* _Görev talimatları_:
Lütfen aşağıdaki girdilerin her satırını olduğu gibi yazın. Resimleri cevaba eklemeyin.
● ● ● ● ● ● ●
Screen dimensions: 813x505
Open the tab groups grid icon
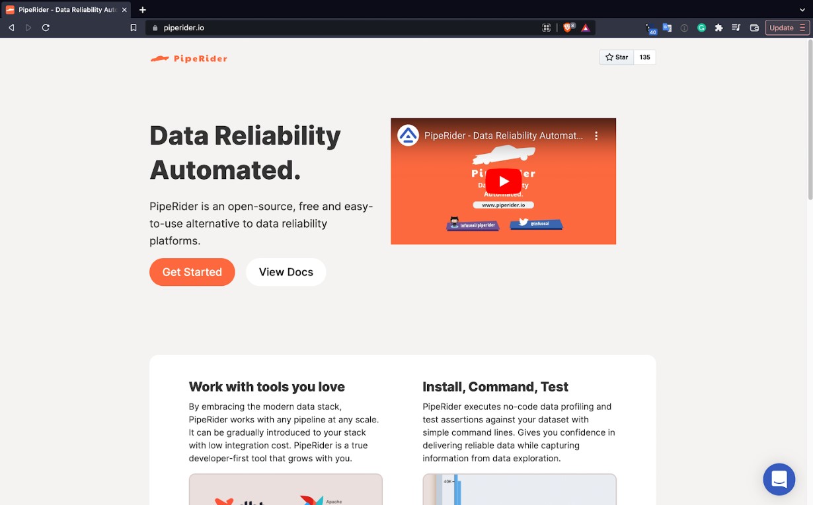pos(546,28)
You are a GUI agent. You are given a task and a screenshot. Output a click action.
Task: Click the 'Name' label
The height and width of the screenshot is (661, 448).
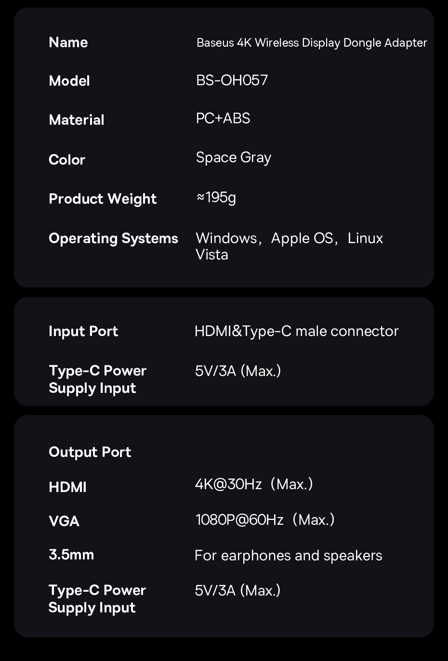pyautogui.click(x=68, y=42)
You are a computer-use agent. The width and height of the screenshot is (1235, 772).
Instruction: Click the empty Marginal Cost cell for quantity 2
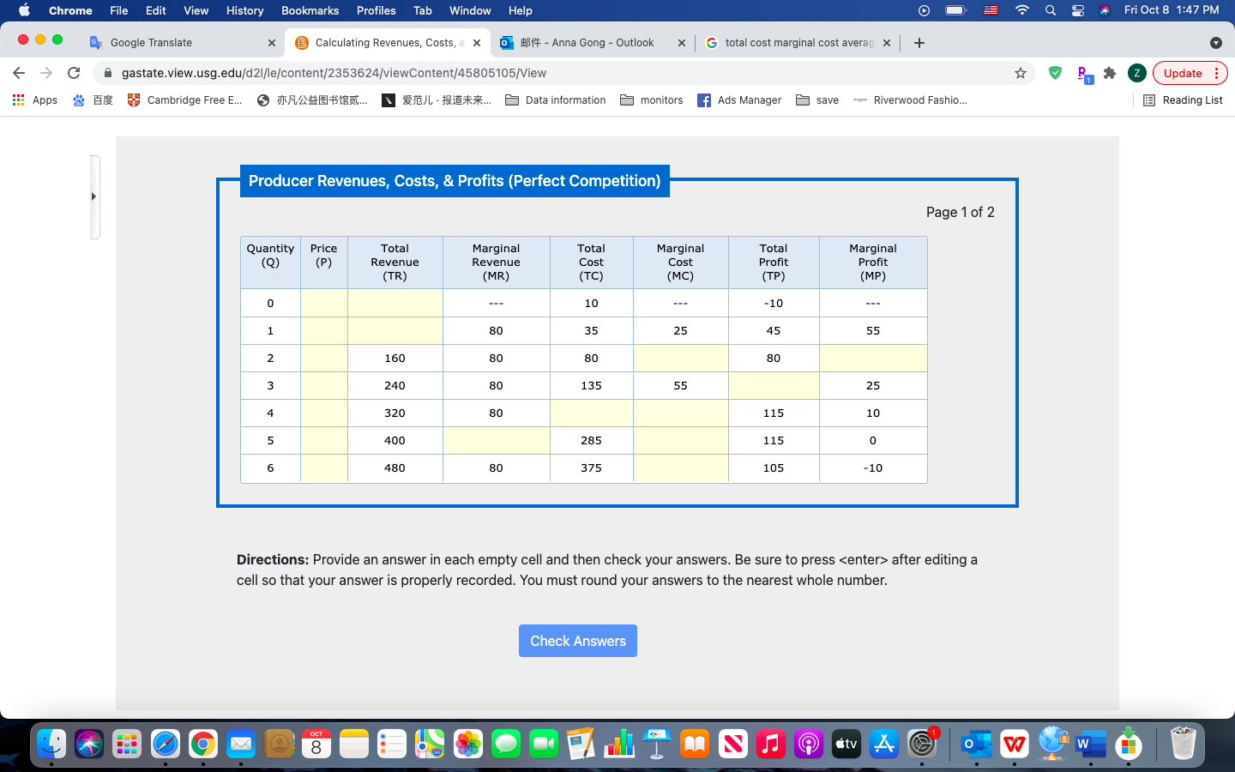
● ● ● ● ● ● ●
* _Alıştırma sonucu_:
Screen dimensions: 813x505
Open the tab groups grid icon
pos(546,28)
You are a GUI agent. You are given a task and a screenshot. Output a click action.
Task: Click the 'Name' label
The height and width of the screenshot is (661, 448).
pyautogui.click(x=68, y=42)
You are a computer-use agent. The width and height of the screenshot is (1235, 772).
Instruction: Click the empty Marginal Cost cell for quantity 2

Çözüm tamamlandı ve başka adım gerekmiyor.